Third Party Communication: None
Date of Communication: Not Applicable
Person To Contact: * * *, ID No. * * *
Telephone number: * * *

Index Number: 9100.00-00, 2056.07-00
Release Date: 1/31/2020

Date: September 3, 2019

Refer Reply To: CC:PSI:B04 - PLR-115443-19

 

LEGEND:

Decedent = * * *
Date = * * *
Spouse = * * *
Accounting Firm = * * *

Dear * * *:

This letter responds to your personal representative's letter of June 26, 2019 requesting an extension of time pursuant to § 301.9100-3 of the Procedure and Administration Regulations to make a qualified terminable interest property (QTIP) election under § 2056(b)(7) of the Internal Revenue Code.

The facts and representations submitted are as follows.

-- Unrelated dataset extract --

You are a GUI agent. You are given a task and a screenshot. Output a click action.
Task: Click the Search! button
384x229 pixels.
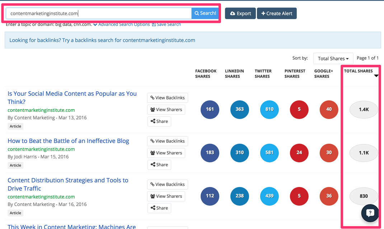pos(205,13)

Decedent died on Date, survived by Spouse. The will bequeathed the residuary of Decedent's estate to a trust (Trust). Trust provides that the trustee shall pay over all of the net income of the trust at least quarter-annually to or for the benefit of Spouse for the remainder of Spouse's life. Trust also provides that, upon a request by Spouse, the trustee shall dispose of any non-income producing property in Trust. Upon the death of Spouse, the remaining principal of Trust shall be held in a trust to benefit Decedent's child or child's surviving issue.

Decedent's estate filed a timely Form 706, United States Estate (and Generation Skipping-Transfer Tax) Return. The residuary of Decedent's estate was incorrectly reflected on Schedule M as being distributed to Spouse and was not listed as QTIP property. Spouse, the executor of Decedent's estate, engaged and relied on Accounting Firm to prepare the Form 706. Accounting Firm did not advise Spouse of the necessity to make the QTIP election at the time the Form 706 was filed. Thus, Decedent's estate failed to make a valid QTIP for the residuary estate that passed to Trust.

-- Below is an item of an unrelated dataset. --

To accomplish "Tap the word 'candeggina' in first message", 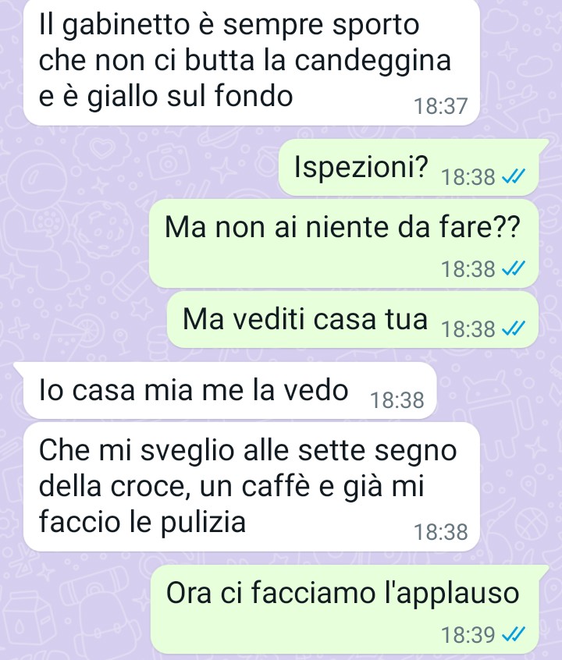I will pos(373,61).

You have requested an extension of time under § 301.9100-3 to make a QTIP election under § 2056(b)(7) to treat Trust property as QTIP property.

LAW AND ANALYSIS

Section 2001(a) imposes a tax on the transfer of the taxable estate of every decedent who is a citizen or resident of the United States.

Section 2056(a) provides that, for purposes of the tax imposed by § 2001, the value of the taxable estate shall, except as limited by § 2056(b), be determined by deducting from the value of the gross estate an amount equal to the value of any interest in property which passes or has passed from the decedent to the surviving spouse, but only to the extent that such interest is included in determining the value of the gross estate.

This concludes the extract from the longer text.